Também era importante que se fizesse um estudo dentro das corporações para se saber quantos dos colaboradores já têm um blogue, quais os assuntos, quais os blogues que consultam regularmente, e principalmente, quantos colaboradores gostariam de publicar um blogue com informações sobre o que fazem diariamente dentro de cada empresa. Esse estudo serviria para ter-se um quadro geral de quão influente é a blogosfera.

Coloquei a questão para ser discutida no PROpenMic e mais tarde farei um texto com as análises e respostas.

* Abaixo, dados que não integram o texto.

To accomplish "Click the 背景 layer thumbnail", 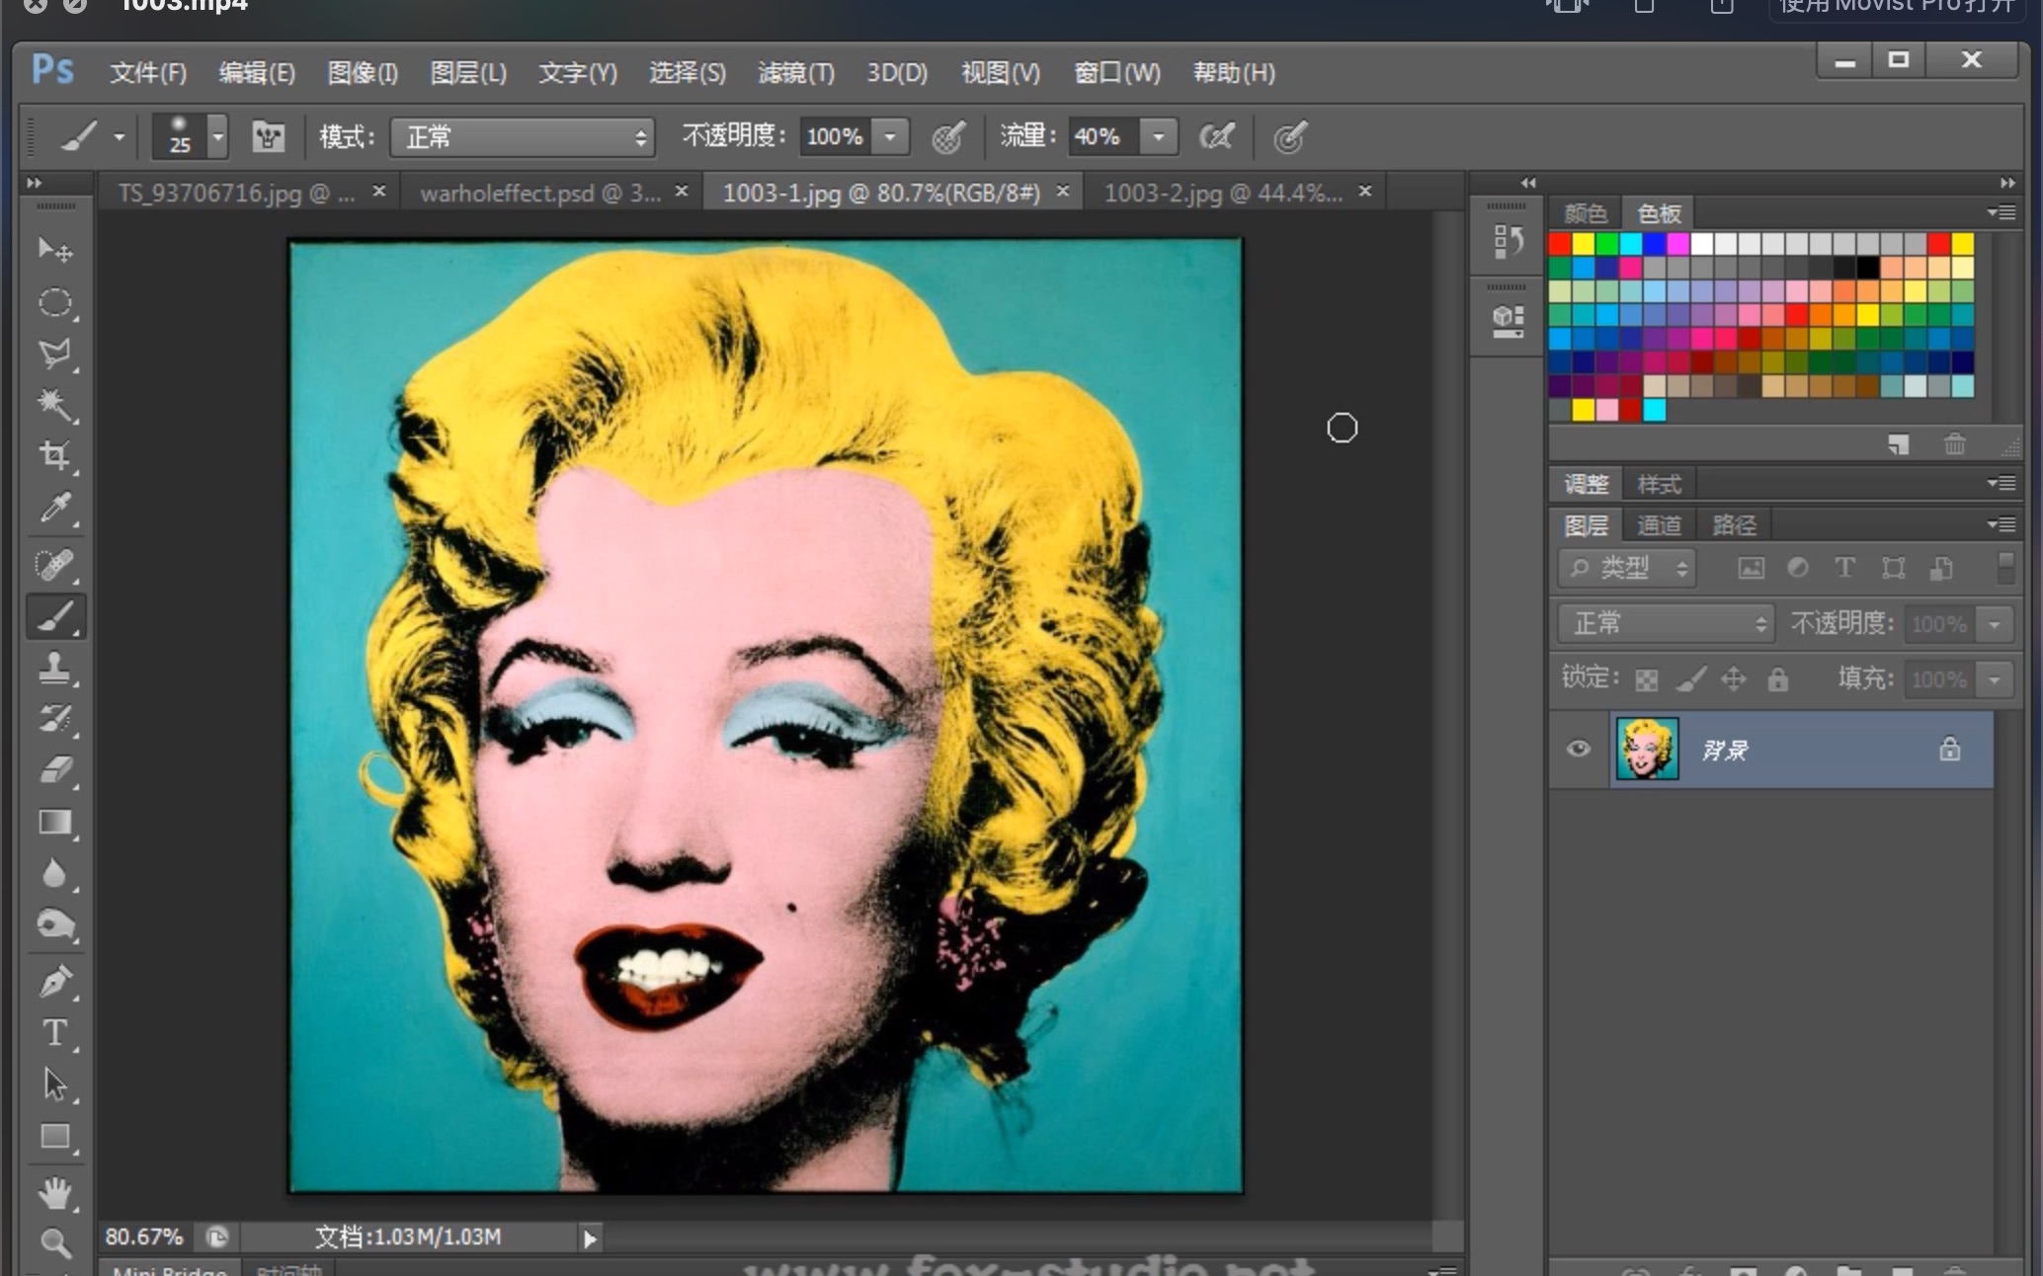I will click(1646, 750).
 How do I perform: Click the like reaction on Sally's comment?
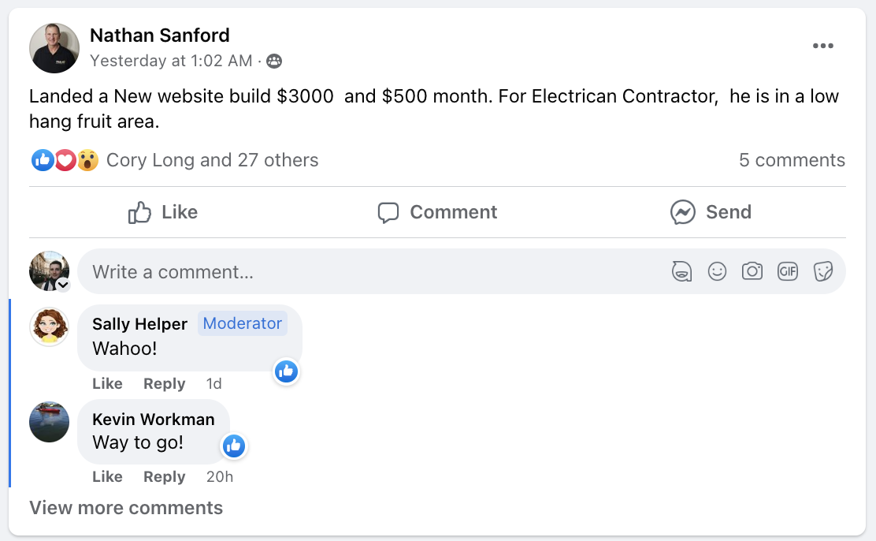[286, 371]
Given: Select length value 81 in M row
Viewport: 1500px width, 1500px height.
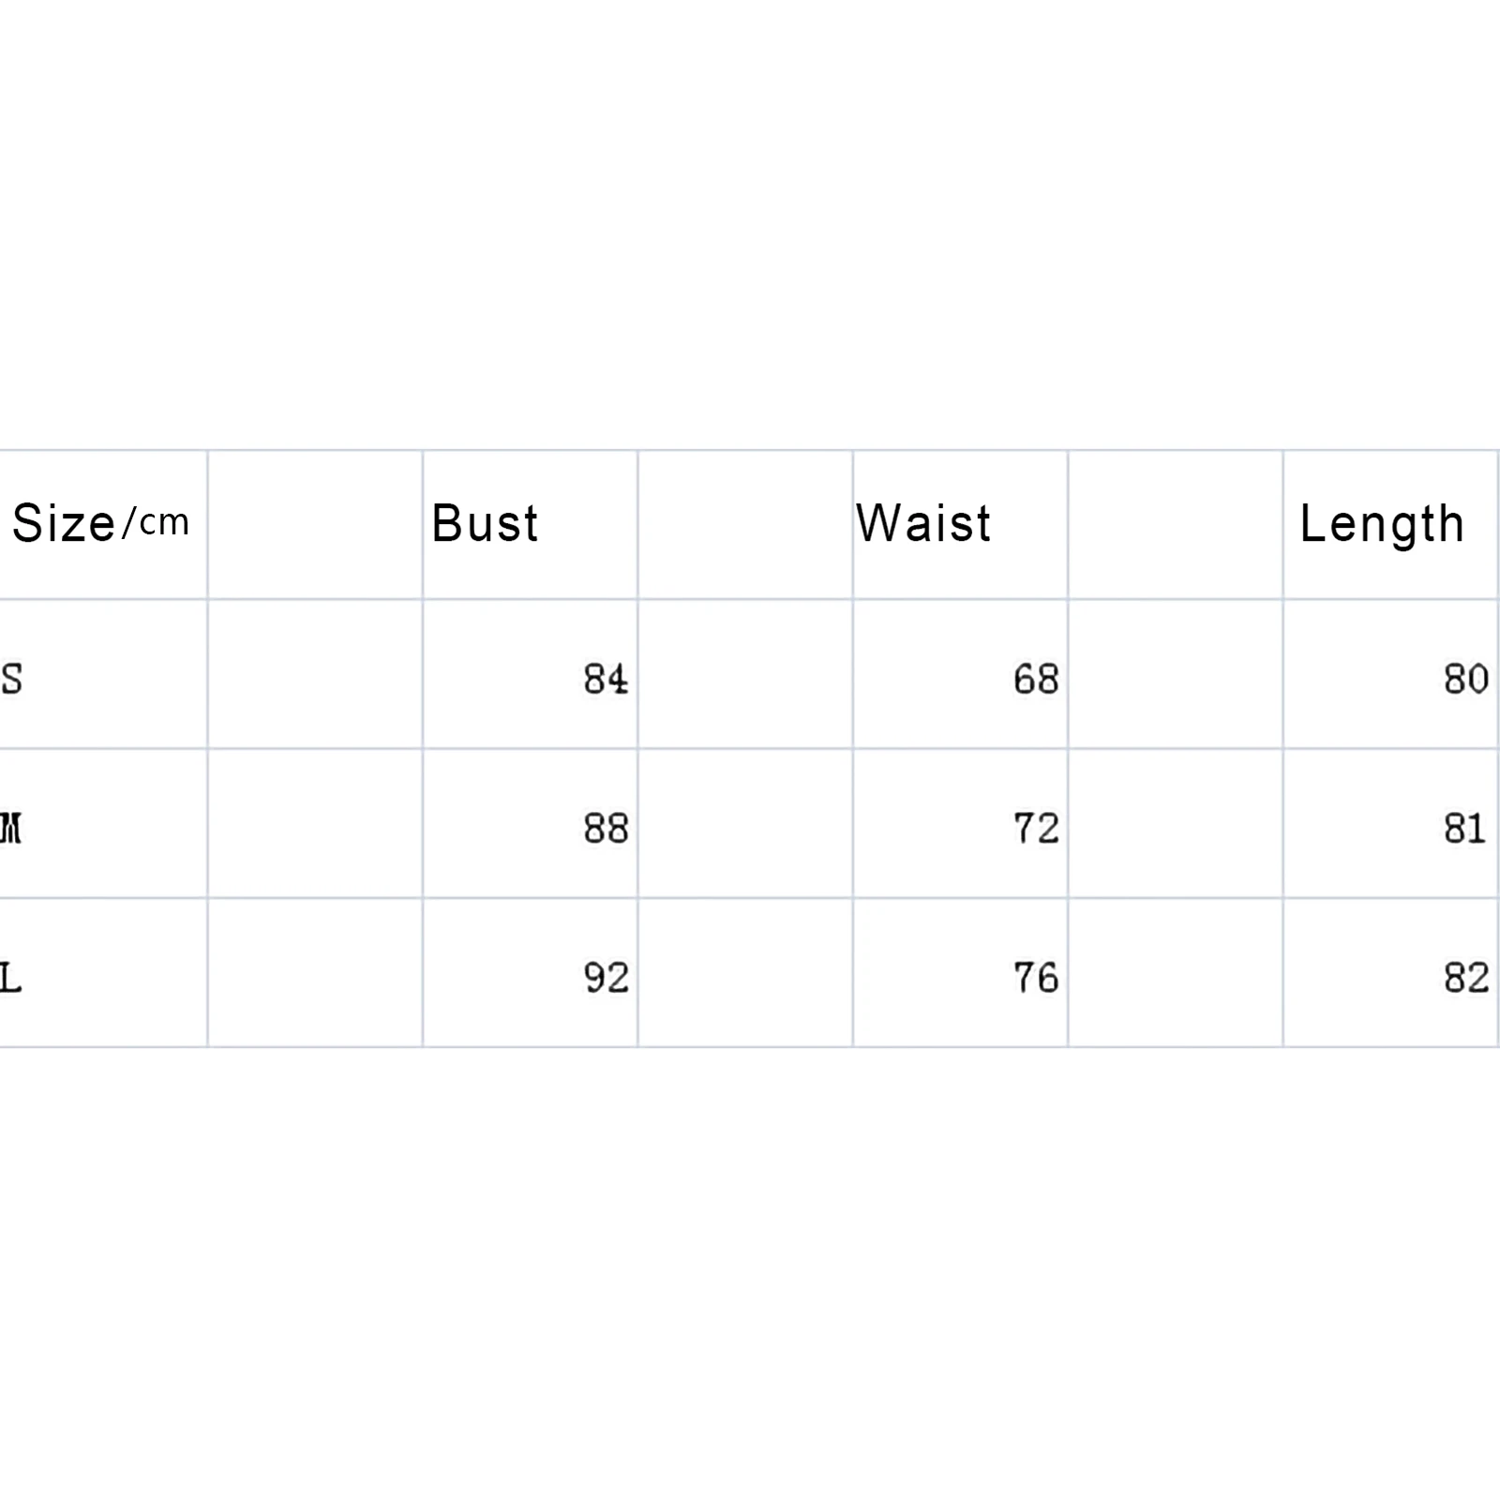Looking at the screenshot, I should (1465, 829).
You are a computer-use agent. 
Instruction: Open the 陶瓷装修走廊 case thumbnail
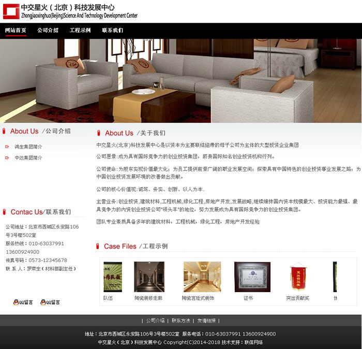pyautogui.click(x=149, y=277)
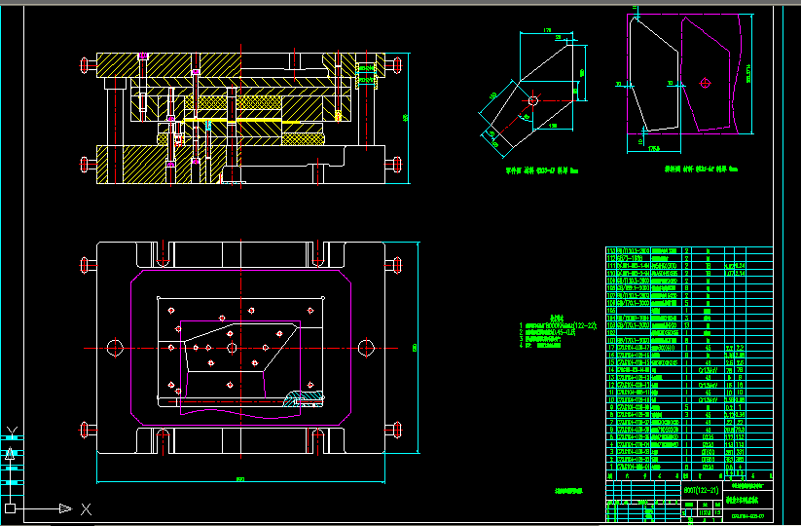Select the caption text below magenta layout view
Screen dimensions: 801x526
701,169
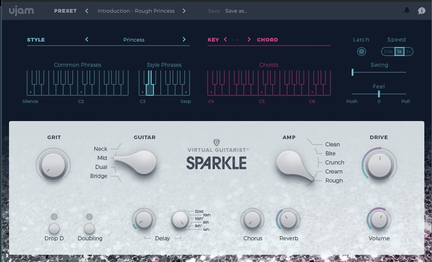432x262 pixels.
Task: Choose the Bridge guitar pickup position
Action: (99, 176)
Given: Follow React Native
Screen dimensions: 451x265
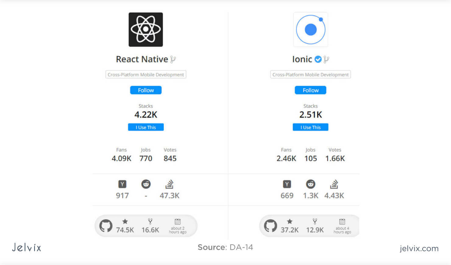Looking at the screenshot, I should [146, 90].
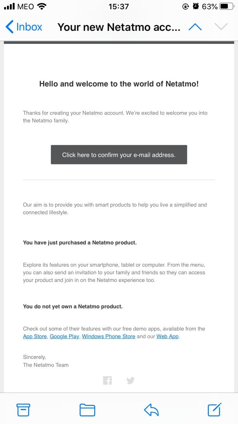Tap the down chevron to view next email

(221, 27)
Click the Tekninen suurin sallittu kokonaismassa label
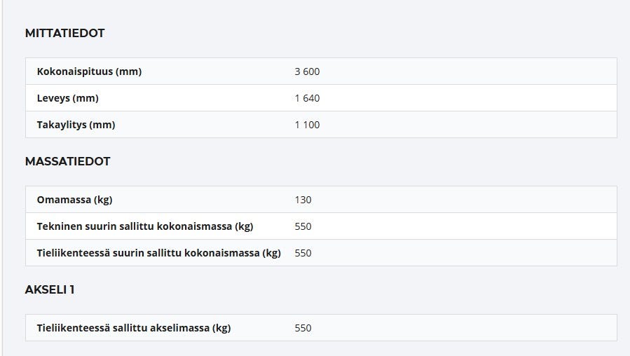Image resolution: width=630 pixels, height=356 pixels. tap(144, 226)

3 Respostas to “Afinal há ou não um problema?”

  1. ceila santos Says:

    Oi flávia, tenho uma sensação diferente. acho que as empresas sabem e reconhecem o potencial da mídia social, a questão é que elas não estão preparadas para serem transparentes. Não sei se o número de blogs corporativos é um bom termometro pra mostrar o avanço da cultura empresarial em relação a percepção da mídia social pq uma corporação com 50 blogs ruins de nada adianta. O ideal seria entender o quanto os funcionários estão utilizando ferramentas colaborativas no seu dia-a-dia. isso sim mudaria muito a cultura interna das empresas. paralelamente, um blog de um prestador de serviço como operadoras aqui no brasil de nada adiantaria pq as reclamações do atendimento são imensas. o ideal seria ter uma equipe de olho nos blogs para conversar com consumidores blogueiros que reclamam com objetivo de solucionar o mal atendimento corporativo e a partir disso criar uma curva de satisfação entre blogueiros. Ações de marketing de empresas que prestam mau serviço na mídia social também não adiantaria pq jamais colocaria um banner de quem me maltrata no meu blog. preferiria que essa empresa investisse mais dinheiro no operacional para me atender bem. talvez a estratégia de marketing dela pra melhorar imagem deve ser feita dentro de casa e só depois ela teria chance de ser transparente o suficiente para realizar ações de relacionamento em redes sociais, blogs ou sites que reunem vários blogueiros. prazer conhecê-la!

  2. ceila santos Says:

    ah! escrevo um pouco disso tudo no meu blog mídia social. será um prazer recebê-la por lá também. bjkas

  3. FlaviaPM (Fefa-PT) Says:

    Olá Ceila, obrigada pela visita. Conheci o seu Metamorfose recentemente, mas desconhecia o Mídia Social e gostei do que vi. Depois tenho que dedicar-lhe mais tempo.
    Quanto ao seu comentário acho que estamos em sintonia no que pensamos. E deixo aqui uma ligação de um post que pode ser considerado uma boa ideia para começar as coisas.
    Aqui em Portugal as consultoras de comunicação, do pouco que conheço, sei que as maiores já estão a monitorar e muito bem a blogosfera.
    Algumas até têm seu próprio blogue e sei de uma que já começou a implantá-los no clientes como forma de relacionamento interno. O blogue fica na intranet e todos podem e são convidados a colaborar. Mas ainda não sei maiores detalhes.
    O importante é pesquisar e descobrir quais são as melhores formas de se implementar a Social Media nas relações públicas.